New sustainable bank Globalance unveils “portfolio footprint” tool

New venture from SAM founder Reto Ringger gaining traction

Globalance Bank, the Swiss sustainable private bank co-founded by former SAM Chief Executive Reto Ringger, says its new “portfolio footprint” tool, which gauges the environmental and social impact of a client’s investments, can lead to outperformance.

Globalance analysed the Dax, Germany’s benchmark equity index. The bank said its tool had identified 10 of the 30 firms in the Dax with the best footprint, adding that when this group was compared with the entire index, it clearly outperformed it.

According to the bank, the 10 Dax stocks with the best footprint gained near 9.7% between August 15 2007 and August 15 2012, while the Dax as a whole lost 6.7% during the five-year period. Similarly, when Globalance analysed the performance of 10 Swiss stocks with the best footprint against the benchmark equity index SMI, the former was up 0.3% in the five-year period, while the latter lost 11.6%.
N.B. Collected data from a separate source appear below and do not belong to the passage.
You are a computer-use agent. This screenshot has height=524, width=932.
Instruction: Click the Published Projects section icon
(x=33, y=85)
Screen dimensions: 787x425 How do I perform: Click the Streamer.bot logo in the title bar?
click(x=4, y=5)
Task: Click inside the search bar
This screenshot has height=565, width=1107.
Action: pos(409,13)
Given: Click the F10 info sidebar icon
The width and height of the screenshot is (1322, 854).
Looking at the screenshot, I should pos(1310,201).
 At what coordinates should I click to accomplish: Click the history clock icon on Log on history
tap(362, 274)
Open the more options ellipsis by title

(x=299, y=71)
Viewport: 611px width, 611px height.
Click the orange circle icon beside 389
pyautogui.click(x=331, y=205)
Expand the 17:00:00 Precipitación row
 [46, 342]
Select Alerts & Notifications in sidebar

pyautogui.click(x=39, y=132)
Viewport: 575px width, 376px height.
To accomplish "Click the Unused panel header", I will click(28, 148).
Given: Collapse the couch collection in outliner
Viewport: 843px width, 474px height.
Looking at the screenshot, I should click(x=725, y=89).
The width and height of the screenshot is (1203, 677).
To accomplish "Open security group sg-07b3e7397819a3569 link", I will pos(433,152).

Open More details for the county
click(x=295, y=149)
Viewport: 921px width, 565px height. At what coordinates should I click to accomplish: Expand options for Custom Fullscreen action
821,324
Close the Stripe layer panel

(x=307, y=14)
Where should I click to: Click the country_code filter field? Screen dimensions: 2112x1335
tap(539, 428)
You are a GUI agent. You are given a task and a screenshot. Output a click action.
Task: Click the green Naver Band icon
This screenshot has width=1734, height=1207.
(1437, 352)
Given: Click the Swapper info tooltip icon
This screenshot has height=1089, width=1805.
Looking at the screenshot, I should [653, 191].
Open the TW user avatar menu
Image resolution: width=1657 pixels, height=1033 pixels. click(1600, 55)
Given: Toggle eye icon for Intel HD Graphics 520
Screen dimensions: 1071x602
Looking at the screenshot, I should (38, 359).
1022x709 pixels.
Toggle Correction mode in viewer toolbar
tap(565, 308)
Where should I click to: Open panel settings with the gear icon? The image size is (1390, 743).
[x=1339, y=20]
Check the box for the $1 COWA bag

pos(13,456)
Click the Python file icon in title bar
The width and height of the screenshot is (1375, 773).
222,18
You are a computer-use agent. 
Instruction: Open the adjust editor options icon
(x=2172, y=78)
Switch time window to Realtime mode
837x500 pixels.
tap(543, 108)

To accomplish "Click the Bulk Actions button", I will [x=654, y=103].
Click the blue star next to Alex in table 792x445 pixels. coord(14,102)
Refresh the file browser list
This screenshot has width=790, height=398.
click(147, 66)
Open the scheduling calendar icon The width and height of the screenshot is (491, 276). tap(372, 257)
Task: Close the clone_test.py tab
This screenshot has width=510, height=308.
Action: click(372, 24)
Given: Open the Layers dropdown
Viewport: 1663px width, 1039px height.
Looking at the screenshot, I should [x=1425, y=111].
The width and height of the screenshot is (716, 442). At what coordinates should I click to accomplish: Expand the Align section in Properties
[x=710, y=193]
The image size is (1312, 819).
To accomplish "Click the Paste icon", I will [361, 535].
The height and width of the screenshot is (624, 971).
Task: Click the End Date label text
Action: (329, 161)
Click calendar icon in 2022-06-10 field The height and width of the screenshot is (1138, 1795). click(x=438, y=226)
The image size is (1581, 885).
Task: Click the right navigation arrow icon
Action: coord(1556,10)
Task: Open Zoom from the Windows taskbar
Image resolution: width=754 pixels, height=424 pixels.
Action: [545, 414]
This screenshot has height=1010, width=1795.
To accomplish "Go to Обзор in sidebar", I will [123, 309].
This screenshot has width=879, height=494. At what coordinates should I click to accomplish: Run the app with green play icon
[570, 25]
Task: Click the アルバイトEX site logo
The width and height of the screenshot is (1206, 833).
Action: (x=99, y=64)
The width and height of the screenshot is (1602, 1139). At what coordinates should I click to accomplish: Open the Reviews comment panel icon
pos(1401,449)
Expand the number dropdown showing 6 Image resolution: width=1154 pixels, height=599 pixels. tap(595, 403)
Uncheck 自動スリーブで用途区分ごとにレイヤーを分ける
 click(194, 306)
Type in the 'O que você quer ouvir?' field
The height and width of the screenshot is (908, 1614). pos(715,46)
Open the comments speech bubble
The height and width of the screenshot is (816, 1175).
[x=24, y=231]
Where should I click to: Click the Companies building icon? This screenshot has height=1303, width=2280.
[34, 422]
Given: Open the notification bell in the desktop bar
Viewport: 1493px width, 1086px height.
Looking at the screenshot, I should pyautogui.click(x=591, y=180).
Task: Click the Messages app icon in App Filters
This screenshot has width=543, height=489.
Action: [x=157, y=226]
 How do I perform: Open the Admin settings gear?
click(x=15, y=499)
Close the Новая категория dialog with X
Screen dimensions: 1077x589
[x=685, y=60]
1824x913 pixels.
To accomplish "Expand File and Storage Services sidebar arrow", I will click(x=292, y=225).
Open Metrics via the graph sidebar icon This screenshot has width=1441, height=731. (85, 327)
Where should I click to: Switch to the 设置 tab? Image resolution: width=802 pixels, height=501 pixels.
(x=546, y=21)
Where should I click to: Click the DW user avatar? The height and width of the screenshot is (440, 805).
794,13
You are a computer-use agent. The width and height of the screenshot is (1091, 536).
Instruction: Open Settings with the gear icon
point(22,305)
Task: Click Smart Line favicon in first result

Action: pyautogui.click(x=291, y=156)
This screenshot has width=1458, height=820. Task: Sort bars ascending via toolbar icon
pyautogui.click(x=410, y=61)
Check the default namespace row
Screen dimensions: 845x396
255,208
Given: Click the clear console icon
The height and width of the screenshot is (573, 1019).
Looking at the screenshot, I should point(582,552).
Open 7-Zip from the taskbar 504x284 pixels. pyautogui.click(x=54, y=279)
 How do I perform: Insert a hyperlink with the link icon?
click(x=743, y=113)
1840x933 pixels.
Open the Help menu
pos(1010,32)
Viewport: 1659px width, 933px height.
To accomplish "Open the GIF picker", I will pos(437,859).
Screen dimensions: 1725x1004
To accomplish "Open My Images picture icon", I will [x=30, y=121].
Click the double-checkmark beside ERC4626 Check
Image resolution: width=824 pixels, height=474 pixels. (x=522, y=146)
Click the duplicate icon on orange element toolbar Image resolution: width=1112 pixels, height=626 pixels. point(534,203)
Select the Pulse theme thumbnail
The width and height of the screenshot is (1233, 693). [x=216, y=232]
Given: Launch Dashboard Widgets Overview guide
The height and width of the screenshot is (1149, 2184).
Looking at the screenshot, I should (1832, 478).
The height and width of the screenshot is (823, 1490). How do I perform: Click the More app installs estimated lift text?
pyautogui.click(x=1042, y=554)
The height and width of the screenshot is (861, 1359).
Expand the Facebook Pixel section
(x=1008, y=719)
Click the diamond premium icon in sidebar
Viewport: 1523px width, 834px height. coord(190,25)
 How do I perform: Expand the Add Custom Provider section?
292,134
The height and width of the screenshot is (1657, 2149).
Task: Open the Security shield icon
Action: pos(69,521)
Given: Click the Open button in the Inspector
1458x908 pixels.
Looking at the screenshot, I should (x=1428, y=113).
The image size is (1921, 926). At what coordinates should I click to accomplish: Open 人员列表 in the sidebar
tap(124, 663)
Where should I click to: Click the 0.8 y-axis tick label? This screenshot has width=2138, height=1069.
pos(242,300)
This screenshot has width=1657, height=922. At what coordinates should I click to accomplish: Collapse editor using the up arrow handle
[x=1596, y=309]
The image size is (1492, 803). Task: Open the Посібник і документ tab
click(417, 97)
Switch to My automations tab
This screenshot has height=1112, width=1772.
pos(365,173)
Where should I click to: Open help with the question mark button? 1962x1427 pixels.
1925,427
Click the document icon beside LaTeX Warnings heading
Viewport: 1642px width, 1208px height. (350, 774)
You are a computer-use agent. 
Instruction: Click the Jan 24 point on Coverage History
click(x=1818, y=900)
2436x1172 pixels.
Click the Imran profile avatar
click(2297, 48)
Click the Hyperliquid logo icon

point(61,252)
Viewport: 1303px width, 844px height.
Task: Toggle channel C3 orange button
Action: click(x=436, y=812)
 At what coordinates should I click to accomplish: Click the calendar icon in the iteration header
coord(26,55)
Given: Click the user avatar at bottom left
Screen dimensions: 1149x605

Ringger and his partners launched Globalance in the spring of 2011 as a private bank catering mostly towealthy clients, family offices and foundations. It says that today, it manages several hundred millions of Swiss francs for its clients.

The bank’s first piece of business was won in June 2011, when it took over the assets of Sustainable Performance Group (SPG). SPG was a sustainable investment vehicle that was partly owned by five Swiss pension funds.

The portfolio footprint tool was introduced in September, and Globalance says that both private and institutional clients have expressed interest in having their investments analysed.

“Investor trust in asset managers has been sagging for years now. These days, investors care not only about performance but about transparency, capital protection and the impact of their money,” Ringger said. “Our tool links returns to the impact of investing for the first time and demonstrates our ability to innovate in private banking.”